Apesar de ter falhado a conquista do seu 25.º título em torneios do Grand Slam e ter sido derrotado na meia final do Open da Austrália, Novak Djokovic garantiu a sua permanência na liderança do ranking mundial, estendendo assim o seu recorde de semanas no topo da classificação.
Esta é a 410.ª semana da carreira de Djokovic como número 1, agora mais 100 semanas que qualquer outro jogador na história do ranking ATP. Roger Federer, o detentor do recorde anterior, encerrou a sua carreira com 310 semanas como número 1 mundial.
Mais semanas como número 1 na história do ranking ATP (desde 1973):
- 410 semanas: Novak Djokovic
- 310 semanas: Roger Federer
- 286 semanas: Pete Sampras
- 270 semanas: Ivan Lendl
- 268 semanas: Jimmy Connors
- 209 semanas: Rafael Nadal
- 170 semanas: John McEnroe
- 109 semanas: Bjorn Borg
- 101 semanas: Andre Agassi
- 80 semanas: Lleyton Hewitt
Antes do primeiro torneio do Grand Slam na presente temporada, o sérvio tinha uma diferença de 4.565 pontos (11.055 pontos) para os seus três rivais mais próximos: Carlos Alcaraz (8.855 pontos), Daniil Medvedev (7.555 pontos) e Jannik Sinner (6.490 pontos).

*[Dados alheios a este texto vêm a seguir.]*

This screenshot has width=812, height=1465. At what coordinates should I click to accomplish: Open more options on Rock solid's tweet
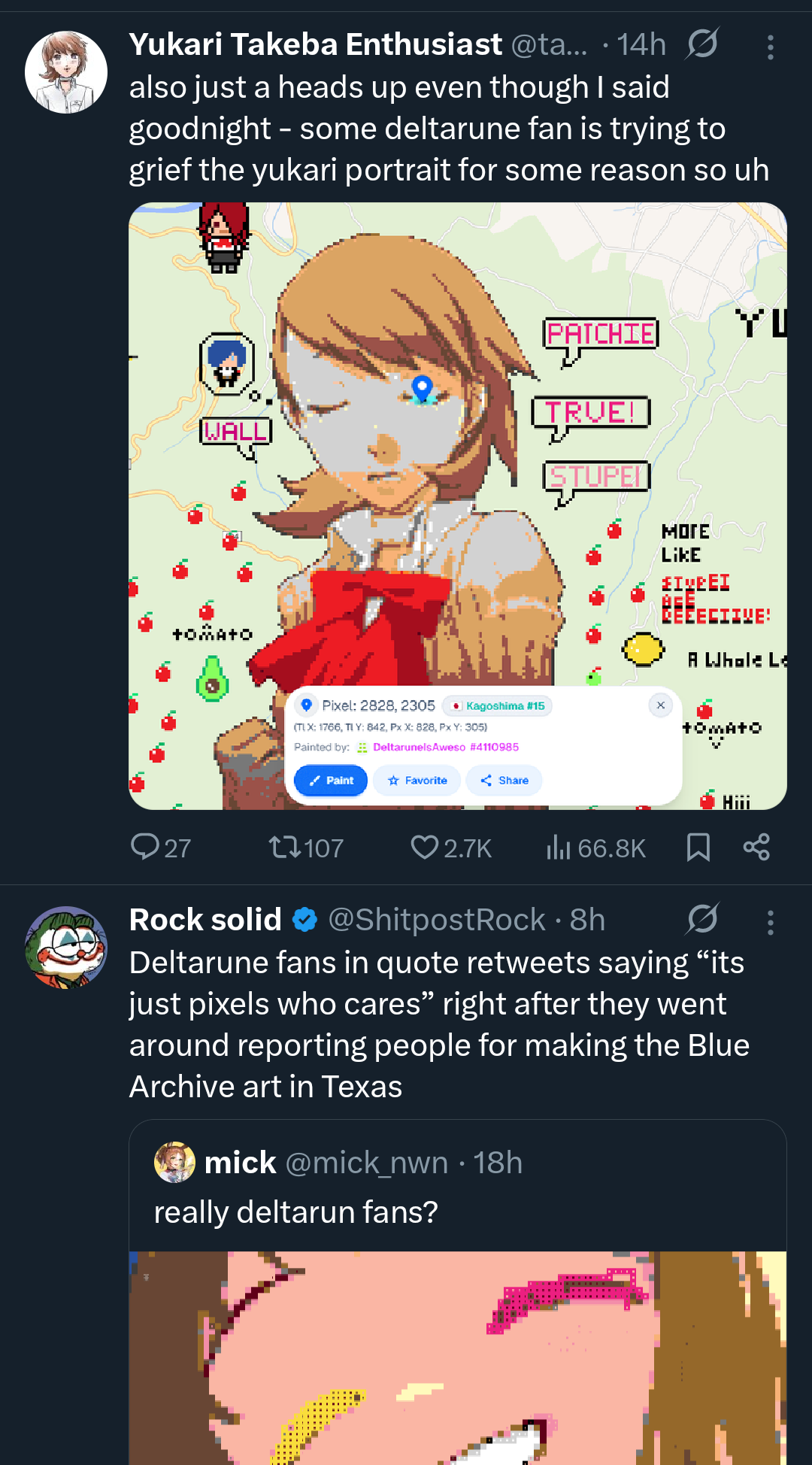[770, 922]
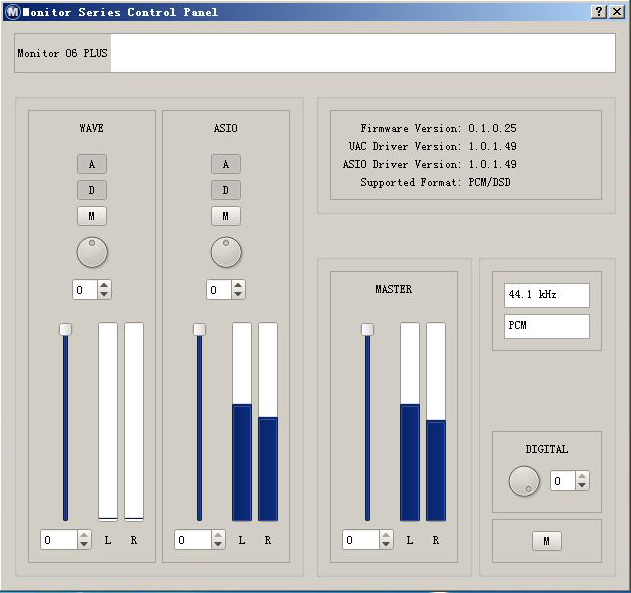Mute the ASIO channel with M button
This screenshot has height=593, width=631.
pyautogui.click(x=226, y=216)
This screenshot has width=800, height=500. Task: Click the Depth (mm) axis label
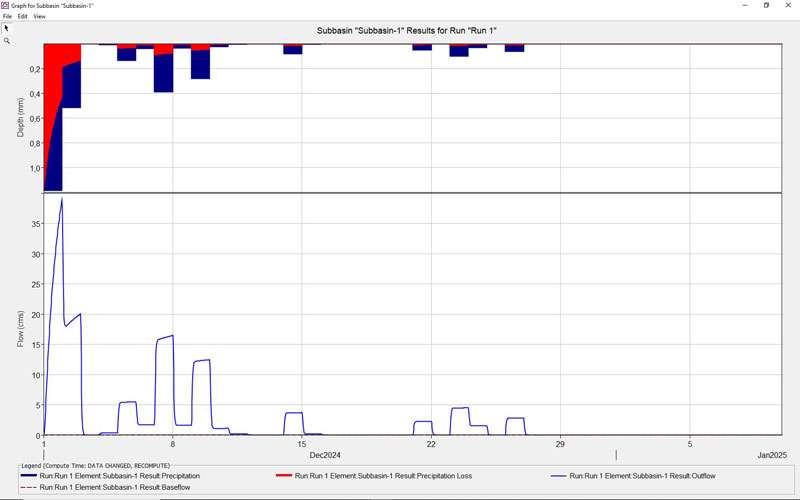21,118
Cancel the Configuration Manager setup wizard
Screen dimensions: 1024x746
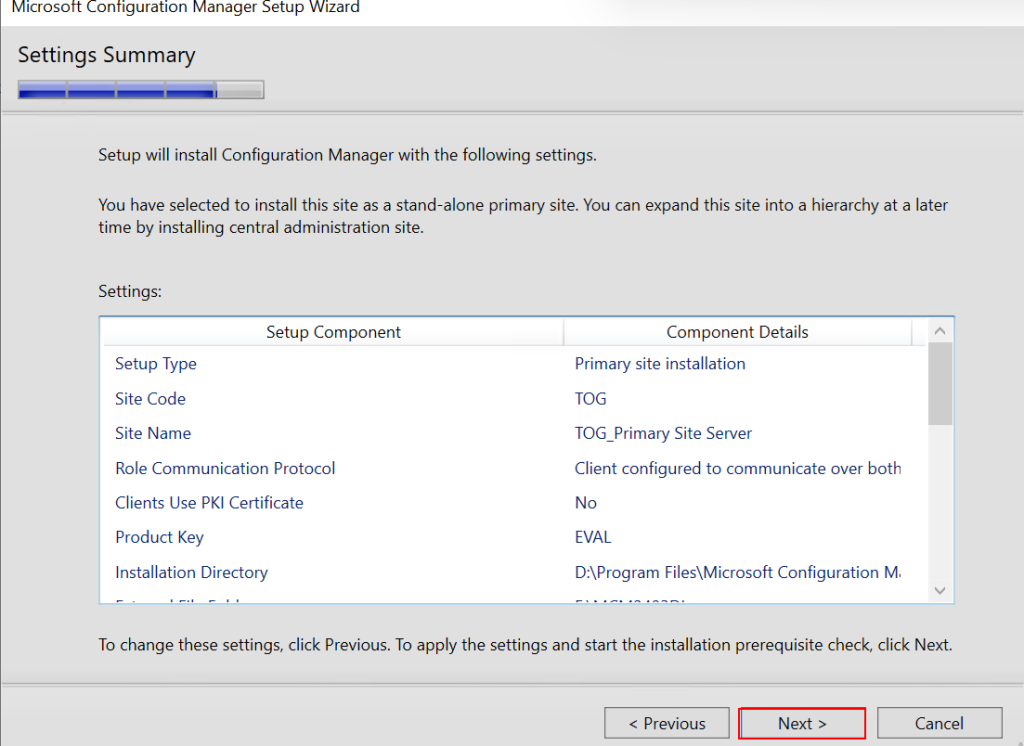939,723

Agora, essa vantagem ficou reduzida e a diferença é de apenas 1.545 pontos.
Nos próximos dois meses, Djokovic só irá defender 180 pontos no seu ranking pessoal, visto que o único torneio que disputou em 2023 entre o fim do Open da Austrália e o começo da temporada de terra batida foi o ATP 500 do Dubai, onde atingiu a meia final.
Neste período, Sinner vai defender 1.510 pontos, Alcaraz defende 1.910 pontos e Medvedev terá uma tarefa mais complicada, precisando de defender 2.850 pontos.